Re: git pack/unpack over bittorrent - works!

Kyle Moffett <kyle@xxxxxxxxxxxxxxx> · Sat, 4 Sep 2010 01:23:54 -0400

Ted,

I think your "canonical pack" idea has value, but I'd be inclined to
try to optimize more for the "common case" of developing on a fast
local network with many local checkouts, where you occasionally
push/fetch external sources via a slow link.

Specifically, let's look at the very reasonable scenario of a
developer working over a slow DSL or dialup connection.  He's probably
got many copies of various GIT repositories cloned all over the place
(hey, disk is cheap!), but right now he just wants a fresh clean copy
of somebody else's new tree with whatever its 3 feature branches are.
Furthermore, he's probably even got 80% of the commit objects from
that tree archived in his last clone from linux-next.
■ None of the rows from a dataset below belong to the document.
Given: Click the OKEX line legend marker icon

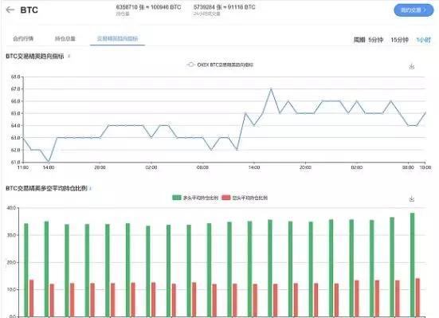Looking at the screenshot, I should point(190,65).
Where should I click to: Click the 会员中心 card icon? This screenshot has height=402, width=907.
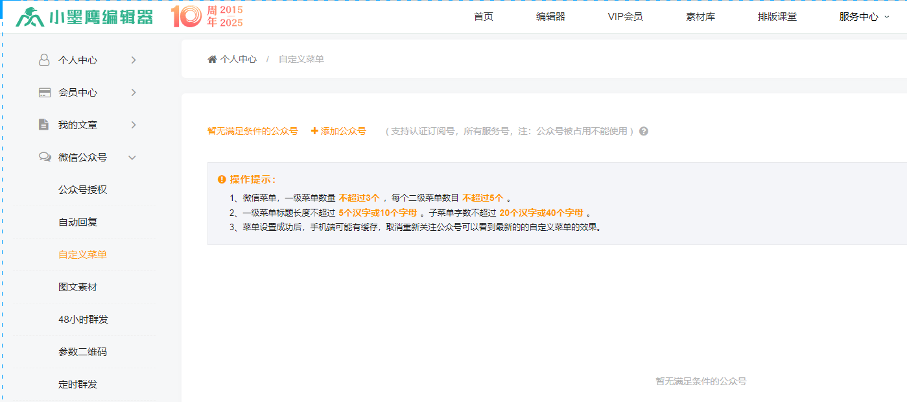click(x=44, y=93)
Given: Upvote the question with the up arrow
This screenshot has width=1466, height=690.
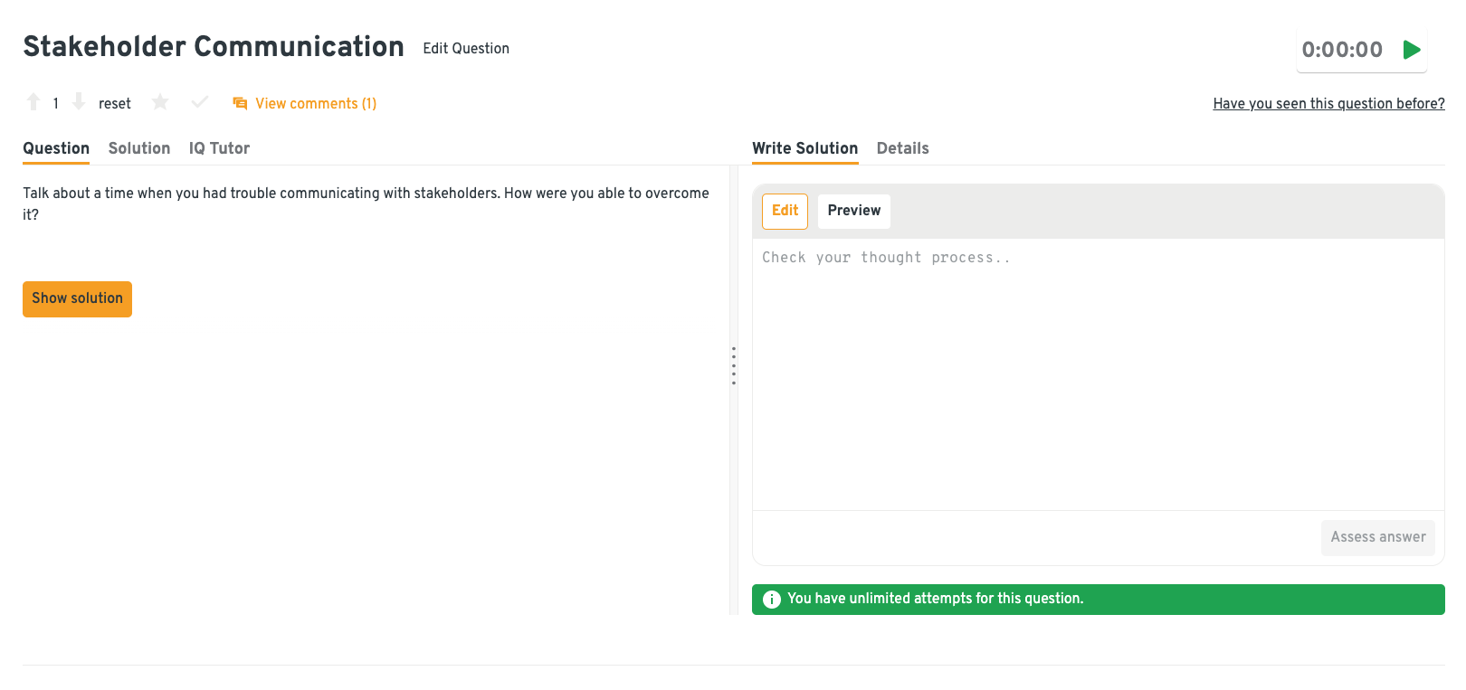Looking at the screenshot, I should [33, 102].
In theory he could very carefully arrange his repositories with
judicious use of alternate object directories.  From personal
experience, though, such arrangements are *VERY* prone to accidentally
purging wanted objects; unless you *never* ever delete a branch in the
"reference" repository.

So I think the real problem to solve would be:  Given a collection of
local computers each with many local repositories, what is the best
way to optimize a clone of a "new" remote repository (over a slow
link) by copying most of the data from other local repositories
accessible via a fast link?

The goal would be to design a P2P protocol capable of rapidly and
efficiently building distributed searchable indexes of ordered commits
that identify which peer(s) contain that each commit.

When you attempt to perform a "git fetch --peer" from a repository, it
would quickly connect to a few of the metadata index nodes in the P2P
network and use them to negotiate "have"s with the upstream server.
The client would then sequentially perform the local "fetch"
operations necessary to obtain all the objects it used to minimize the
commit range with the server.  Once all of those "fetch" operations
completed, it could proceed to fetch objects from the server normally.

Some amount of design and benchmarking would need to be done in order
to figure out the most efficient indexing algorithm for finding a
minimal set of "have"s of potentially thousands of refs, many with
independent root commits.  For example if the index was grouped
according to "root commit" (of which there may be more than one), you
*should* be able to quickly ask the server about a small list of root
commits and then only continue asking about commits whose roots are
all known to the server.

The actual P2P software would probably involve 2 different daemon
processes.  The first would communicate with each other and with the
repositories, maintaining the ref and commit indexes.  These daemons
would advertise themselves with Avahi, or alternatively in an
enterprise environment they would be managed by your sysadmins and be
automatically discovered using DNS-SD.  Clients looking to perform a
P2P fetch would first ask these.

The second daemon would be a modified git-daemon that connects to the
advertised "index" daemons and advertises its own refs and commit
lists, as well as its IP address and port.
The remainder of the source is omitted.